JOB » Please reproduce the items below without any changes, starting at the line containing "Image resolution: width=1433" and ending at the line containing "pyautogui.click(x=11, y=11)", including both of those lines.

Entries on finding words and elements
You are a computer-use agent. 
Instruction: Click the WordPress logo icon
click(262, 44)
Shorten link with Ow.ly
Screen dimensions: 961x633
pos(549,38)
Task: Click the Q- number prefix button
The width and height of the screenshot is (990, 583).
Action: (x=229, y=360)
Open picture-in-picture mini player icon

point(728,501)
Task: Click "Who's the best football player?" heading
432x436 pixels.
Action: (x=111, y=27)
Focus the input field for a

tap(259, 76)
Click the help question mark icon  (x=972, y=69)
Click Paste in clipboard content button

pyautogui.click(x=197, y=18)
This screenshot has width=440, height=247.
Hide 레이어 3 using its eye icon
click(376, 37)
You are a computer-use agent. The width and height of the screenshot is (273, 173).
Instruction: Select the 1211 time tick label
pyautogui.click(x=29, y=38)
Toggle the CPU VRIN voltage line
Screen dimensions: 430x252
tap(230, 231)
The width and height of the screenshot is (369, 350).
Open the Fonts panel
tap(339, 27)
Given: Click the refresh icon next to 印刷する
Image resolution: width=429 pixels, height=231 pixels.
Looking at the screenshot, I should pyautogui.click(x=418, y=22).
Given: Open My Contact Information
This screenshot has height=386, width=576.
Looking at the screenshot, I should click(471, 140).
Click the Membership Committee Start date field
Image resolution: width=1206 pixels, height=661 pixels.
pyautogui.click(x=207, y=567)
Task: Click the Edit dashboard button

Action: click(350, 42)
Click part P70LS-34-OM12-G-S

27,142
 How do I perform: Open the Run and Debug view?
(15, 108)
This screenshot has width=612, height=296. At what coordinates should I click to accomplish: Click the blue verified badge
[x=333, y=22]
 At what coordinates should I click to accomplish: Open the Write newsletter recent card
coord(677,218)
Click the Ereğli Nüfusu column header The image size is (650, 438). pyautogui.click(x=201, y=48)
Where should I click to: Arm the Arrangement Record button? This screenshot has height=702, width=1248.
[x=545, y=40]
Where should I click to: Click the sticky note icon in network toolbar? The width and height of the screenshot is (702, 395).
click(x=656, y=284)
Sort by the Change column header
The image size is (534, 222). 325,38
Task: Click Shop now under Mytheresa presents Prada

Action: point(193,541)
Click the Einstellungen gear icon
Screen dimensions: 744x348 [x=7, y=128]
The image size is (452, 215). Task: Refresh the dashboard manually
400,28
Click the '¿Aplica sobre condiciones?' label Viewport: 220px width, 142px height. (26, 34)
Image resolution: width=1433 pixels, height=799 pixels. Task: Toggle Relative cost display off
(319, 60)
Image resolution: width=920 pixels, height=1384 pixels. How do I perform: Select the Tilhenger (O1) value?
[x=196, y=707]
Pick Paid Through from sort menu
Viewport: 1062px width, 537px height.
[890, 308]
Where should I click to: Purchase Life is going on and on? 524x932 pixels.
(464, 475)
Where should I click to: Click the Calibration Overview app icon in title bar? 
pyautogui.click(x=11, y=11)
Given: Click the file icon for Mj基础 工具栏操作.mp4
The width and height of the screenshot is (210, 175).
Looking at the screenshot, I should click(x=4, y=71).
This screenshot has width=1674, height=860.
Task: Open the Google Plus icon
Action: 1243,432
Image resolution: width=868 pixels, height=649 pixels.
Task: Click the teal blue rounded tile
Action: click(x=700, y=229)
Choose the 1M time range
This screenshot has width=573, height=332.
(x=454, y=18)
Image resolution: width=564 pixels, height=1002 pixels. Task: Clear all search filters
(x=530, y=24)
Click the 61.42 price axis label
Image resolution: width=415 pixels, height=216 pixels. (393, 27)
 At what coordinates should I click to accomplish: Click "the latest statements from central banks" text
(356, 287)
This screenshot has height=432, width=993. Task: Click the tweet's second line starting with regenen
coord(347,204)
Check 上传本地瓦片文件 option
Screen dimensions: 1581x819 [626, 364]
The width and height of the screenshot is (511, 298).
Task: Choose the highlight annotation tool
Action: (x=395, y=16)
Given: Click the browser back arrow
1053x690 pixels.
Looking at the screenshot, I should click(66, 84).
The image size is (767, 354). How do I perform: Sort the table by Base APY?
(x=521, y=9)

CORRECT RESULT »
Image resolution: width=1433 pixels, height=799 pixels. Task: Toggle Relative cost display off
(319, 60)
Image resolution: width=920 pixels, height=1384 pixels. How do I perform: Select the Tilhenger (O1) value?
[x=196, y=707]
Pick Paid Through from sort menu
Viewport: 1062px width, 537px height.
[890, 308]
Where should I click to: Purchase Life is going on and on? 524x932 pixels.
(464, 475)
Where should I click to: Click the Calibration Overview app icon in title bar? 
pyautogui.click(x=11, y=11)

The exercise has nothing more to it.